Because I am who I am, I nearly always took these seriously while I held them. I tried to make them work for me.
I pushed them until they failed - and sometimes even-then, I kept-on pushing.
Indeed, the same applies since I became a Christian - since I could not easily find a church to which I could whole-heartedly commit.
For me, with my kind of mind, this meant that I needed to develop some level of primary and insider understanding of the various possibilities.
In doing so, I became aware of the gulf between secondarily knowing-about some-thing - and primarily knowing it from the inside.
Knowing about something is normal, mainstream, official 'knowing' - but I have little respect for it; no matter how much stuff a person 'knows' in this fashion, or how adept they have become at arranging this knowing-about in impressive patterns.
For me, all this is ultimately just a form of 'parroting'.
An example is the mediocre college student who assembles an essay by copying, pasting and arranging paragraphs taken from other-people - other-people who have themselves probably done exactly the same.
Mediocre, lazy students leave the cut-and-pasted paragraphs as they find them and add their own names - and get flagged up for plagiarism. Smarter and more diligent students re-phrase the paragraphs, add references - and get top marks...
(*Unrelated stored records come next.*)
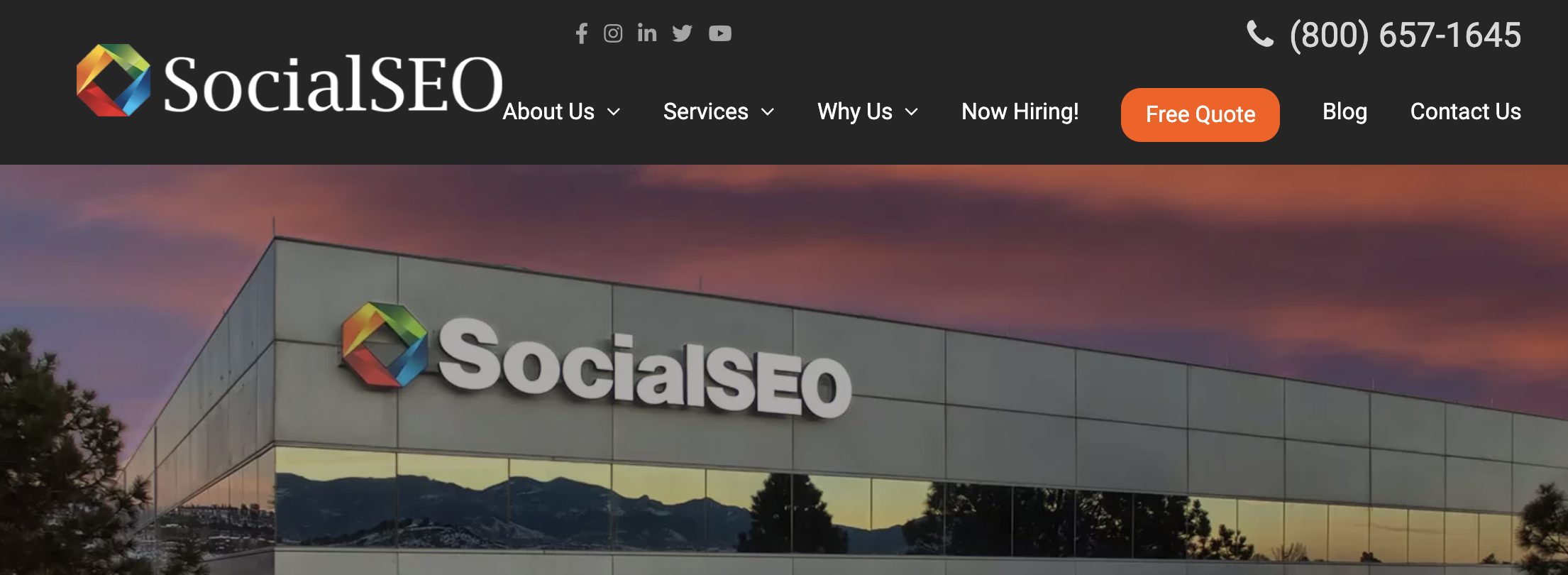The width and height of the screenshot is (1568, 575).
Task: Go to the Contact Us page
Action: [1466, 111]
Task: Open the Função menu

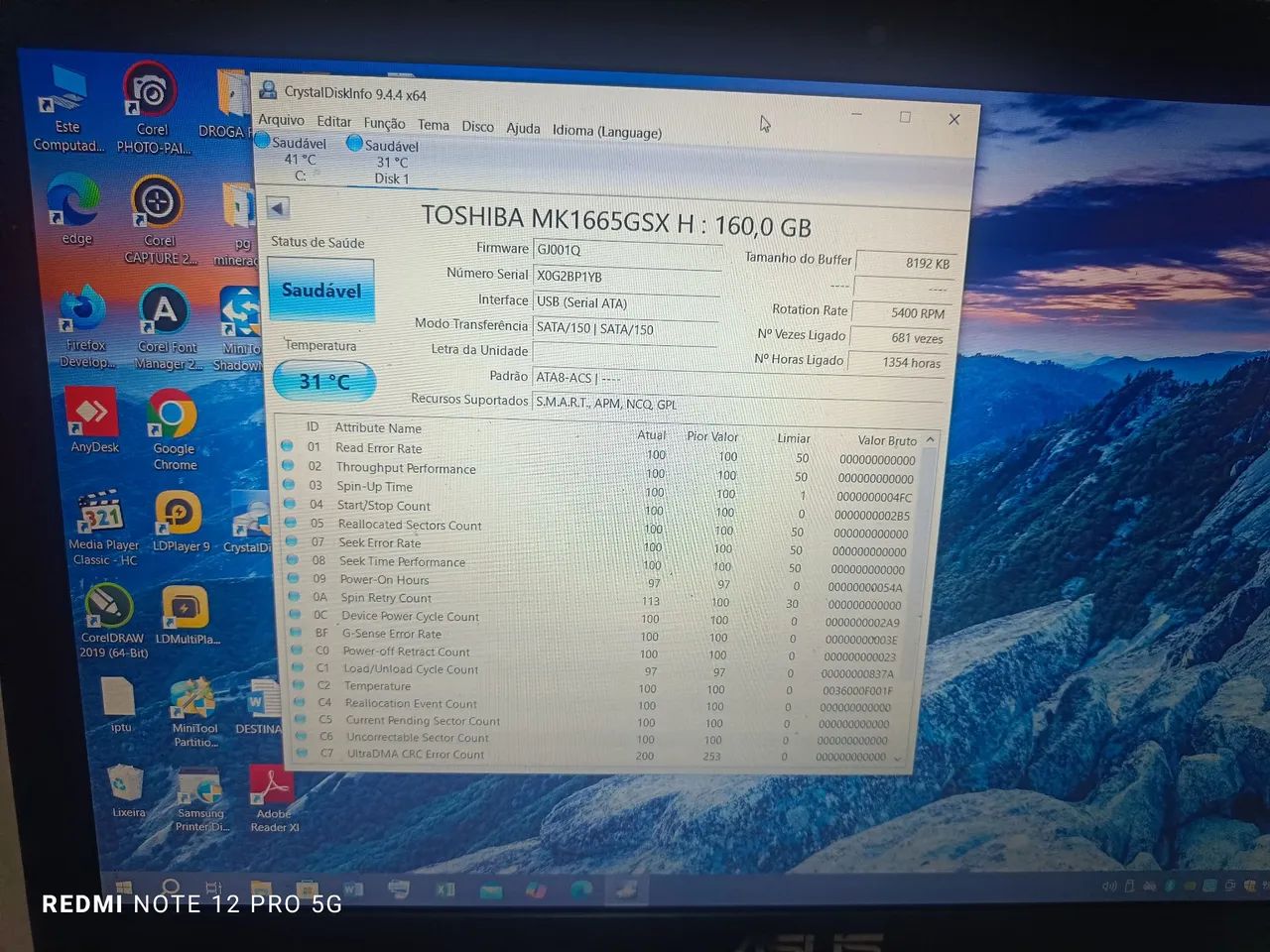Action: click(383, 124)
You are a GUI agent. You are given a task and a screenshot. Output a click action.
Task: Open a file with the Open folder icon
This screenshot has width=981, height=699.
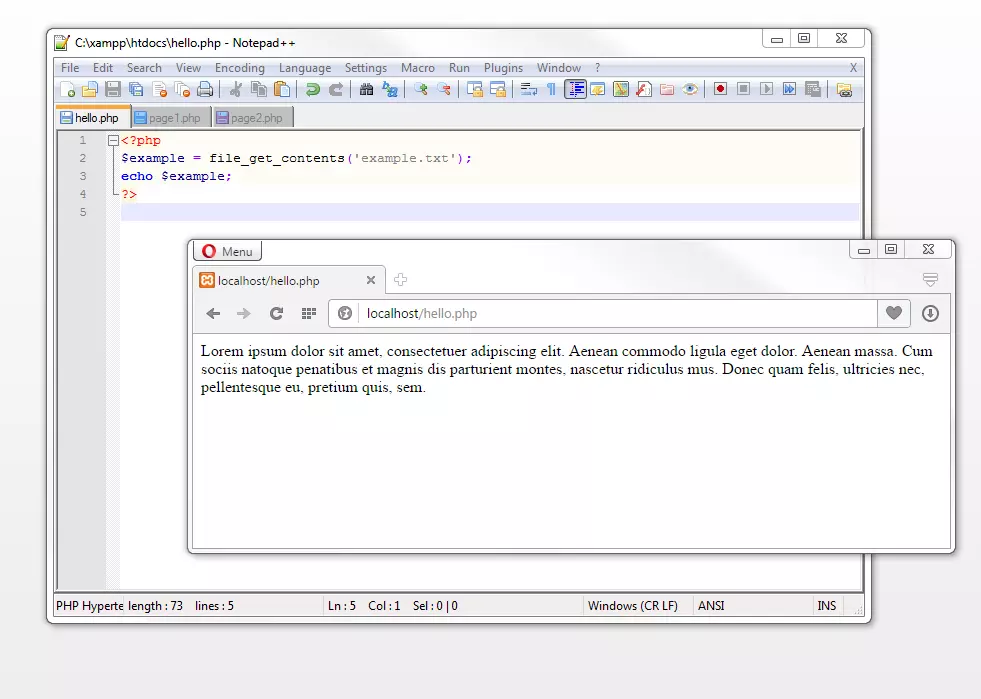pyautogui.click(x=90, y=89)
(These are the Head Girl types - the middle-managers of life, who pretty much run things nowadays - helped by a smattering of psychopaths and hysterics.)
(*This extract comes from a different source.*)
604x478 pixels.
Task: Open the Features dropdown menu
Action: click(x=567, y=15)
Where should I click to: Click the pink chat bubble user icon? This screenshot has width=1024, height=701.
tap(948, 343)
But both the plagiarist and the Head Girl amount to the same in the end.
And this parroting-process generates a whole vast world of discourse - from gossip and journalism to medicine, academia and science - yet with nobody at any point having any insider-comprehension of what is at issue.
I say this to explain why I am indifferent to the fact that vast quantities of high-status critique can be brought-against my fundamental convictions in relation to Christianity! (Or, indeed, science and medicine.)
It doesn't matter how much, or what names are attached to this deluge of critical commentary - all I see and hear is parroting!
Maybe; way, way-back before the generations of parrots began quoting parrots - there was a real thinker, who experienced what he advocated primarily and from-within - but after so many cycles of parroting, this has become lost among the noise and distortions of uncomprehending repetition.
This is why there is a bottom-line to thinking:
We cannot know more than we our-selves can think; and if we have-not thought, then we do not know.
Note added: Understanding the great mass of public discourse as merely parrots quoting parrots, shows a valid path towards dealing-with the 'information'-overload combined with knowledge-deficit that characterizes contemporary life.